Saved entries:

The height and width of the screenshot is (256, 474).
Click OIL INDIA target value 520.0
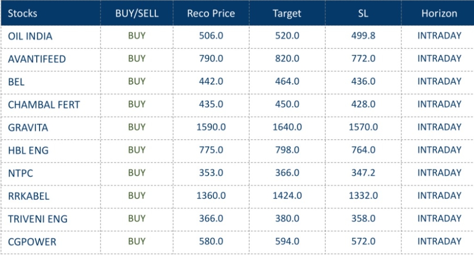[x=287, y=36]
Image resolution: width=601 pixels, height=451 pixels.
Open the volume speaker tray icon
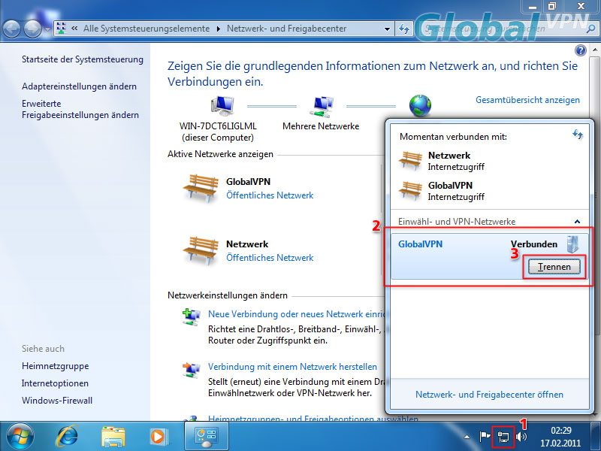pyautogui.click(x=521, y=436)
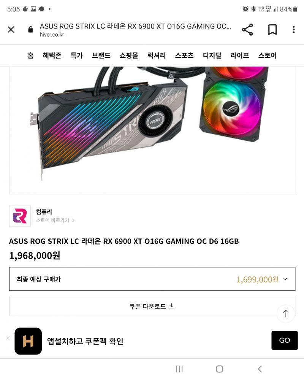Viewport: 304px width, 380px height.
Task: Expand the 최종 예상 구매가 price dropdown
Action: (x=152, y=279)
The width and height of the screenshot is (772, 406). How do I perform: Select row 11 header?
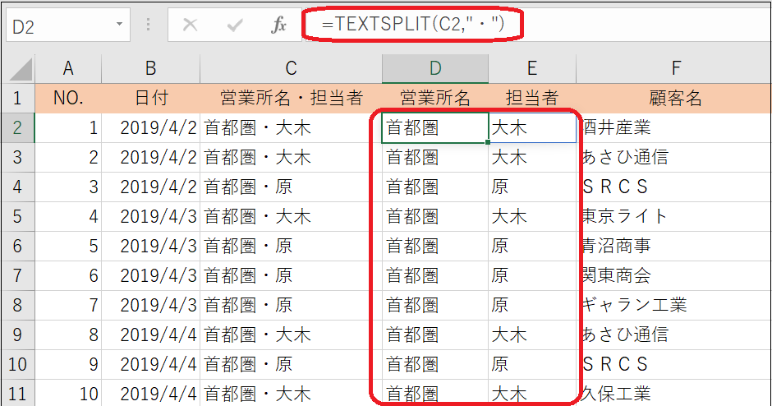[x=17, y=394]
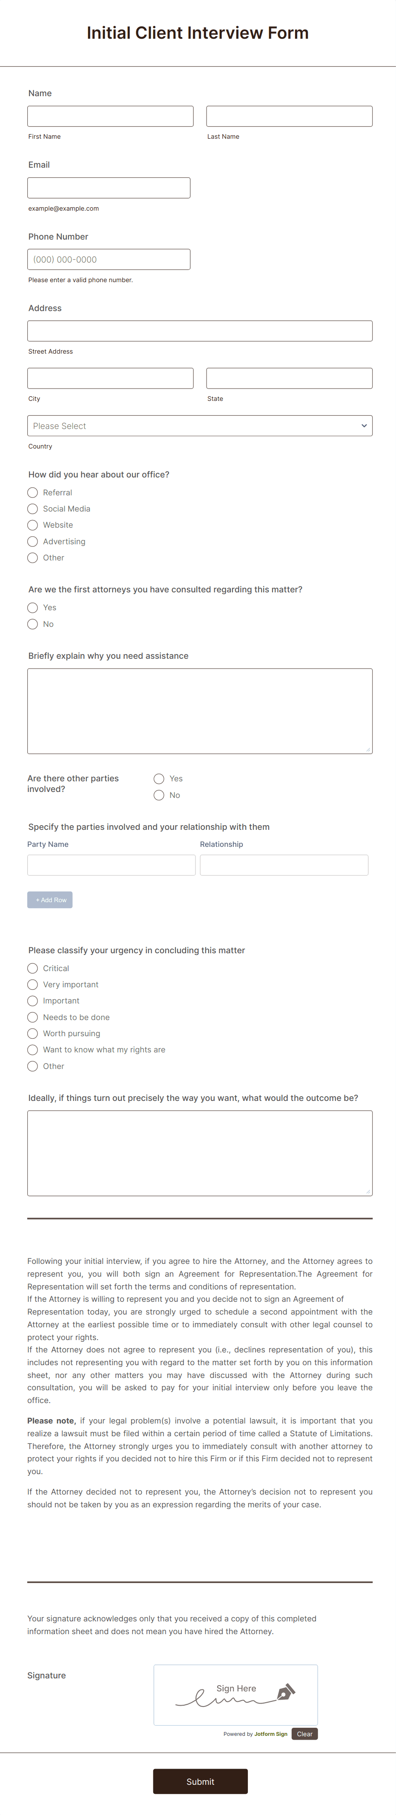Viewport: 396px width, 1815px height.
Task: Click the Submit button
Action: click(x=200, y=1781)
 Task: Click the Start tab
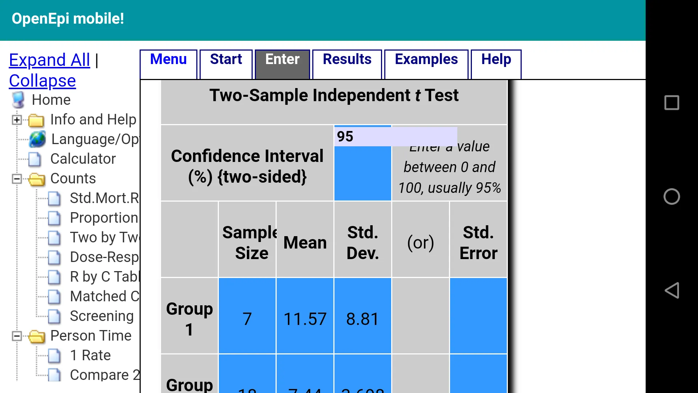tap(226, 59)
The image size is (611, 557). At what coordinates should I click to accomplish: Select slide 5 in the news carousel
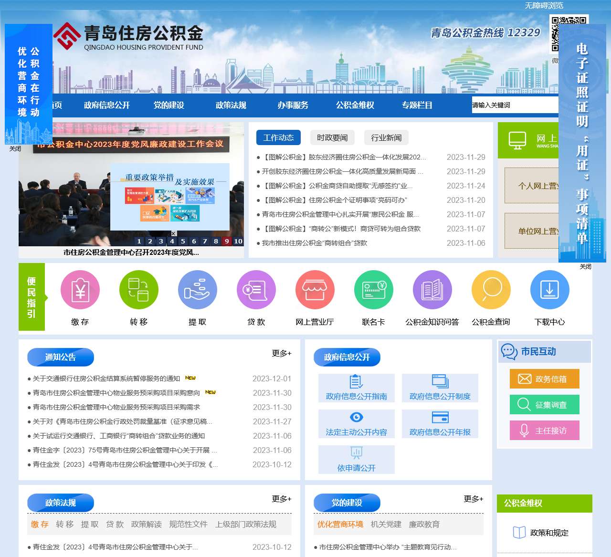pyautogui.click(x=183, y=242)
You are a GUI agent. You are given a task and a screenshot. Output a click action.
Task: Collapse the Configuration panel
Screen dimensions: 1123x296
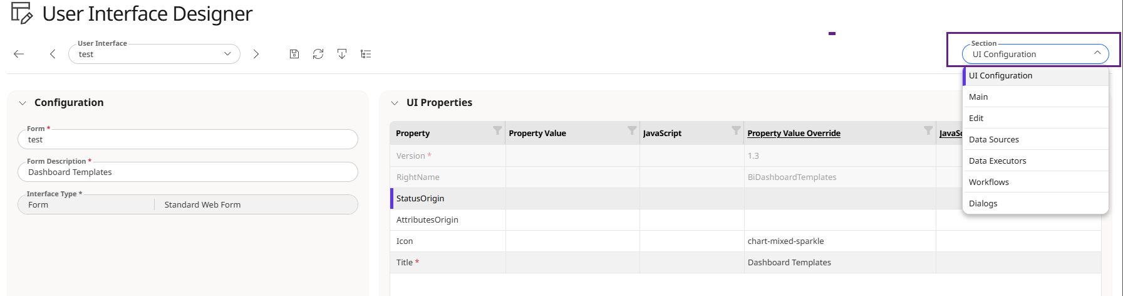23,103
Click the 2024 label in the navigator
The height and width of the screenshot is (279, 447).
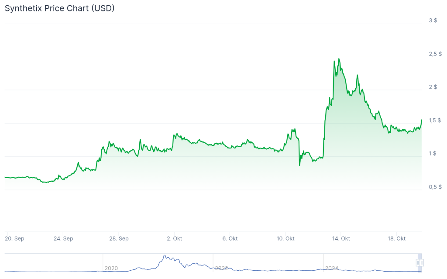coord(331,268)
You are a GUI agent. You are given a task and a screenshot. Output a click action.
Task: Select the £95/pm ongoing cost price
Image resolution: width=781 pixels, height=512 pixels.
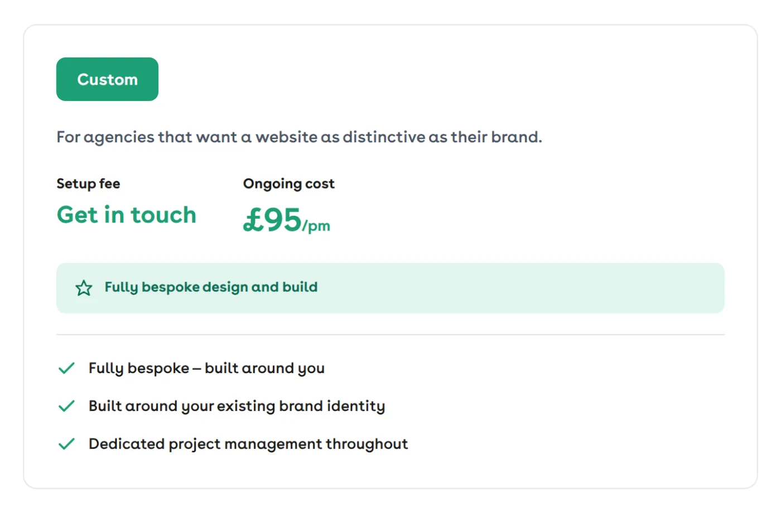(x=286, y=220)
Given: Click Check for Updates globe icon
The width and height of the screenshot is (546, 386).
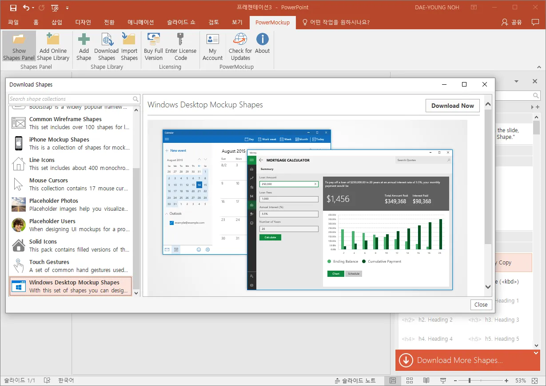Looking at the screenshot, I should [240, 39].
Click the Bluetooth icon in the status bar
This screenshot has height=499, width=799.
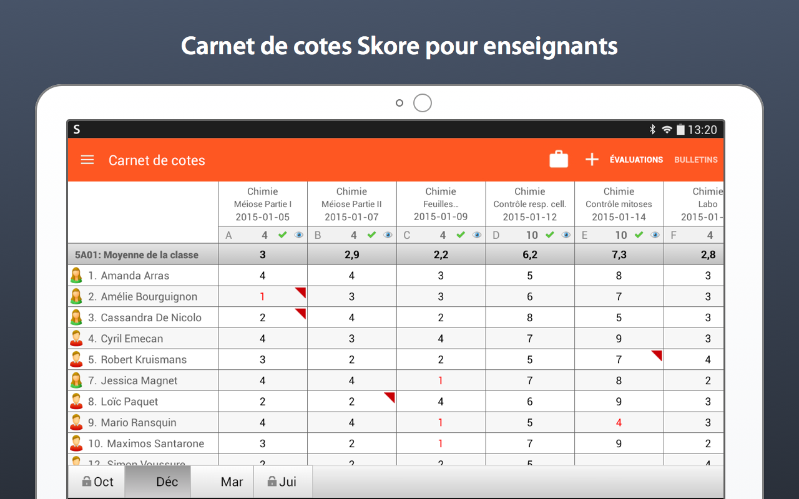[x=653, y=128]
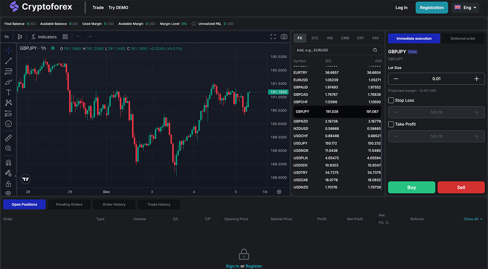The image size is (488, 269).
Task: Enter fullscreen chart mode
Action: (273, 37)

Problem details — Could you print all of the entries above exactly as written, minus the pictures?

Worked solution —
The height and width of the screenshot is (256, 474).
Click OIL INDIA target value 520.0
[x=287, y=36]
Image resolution: width=601 pixels, height=451 pixels.
Open the volume speaker tray icon
pyautogui.click(x=521, y=436)
Viewport: 304px width, 380px height.
Task: Expand the 최종 예상 구매가 price dropdown
Action: (x=152, y=279)
The width and height of the screenshot is (772, 406). How do I perform: Select row 11 header?
[x=17, y=394]
Viewport: 396px width, 1815px height.
Task: Click the Submit button
Action: click(x=200, y=1781)
 Task: Click the Start tab
tap(226, 59)
The image size is (611, 557). At what coordinates should I click to accomplish: Select slide 5 in the news carousel
pyautogui.click(x=183, y=242)
You are a GUI agent. You are given a task and a screenshot. Output a click action.
Task: Collapse the Configuration panel
Screen dimensions: 1123x296
23,103
Click the 2024 label in the navigator
The height and width of the screenshot is (279, 447).
coord(331,268)
You are a GUI agent. You are given a task and a screenshot. Output a click action.
Task: Select the £95/pm ongoing cost price
Image resolution: width=781 pixels, height=512 pixels.
(x=286, y=220)
Given: Click Check for Updates globe icon
The width and height of the screenshot is (546, 386).
Looking at the screenshot, I should [240, 39].
Click the Bluetooth icon in the status bar
This screenshot has height=499, width=799.
[x=653, y=128]
The image size is (488, 269).
Task: Enter fullscreen chart mode
Action: (273, 37)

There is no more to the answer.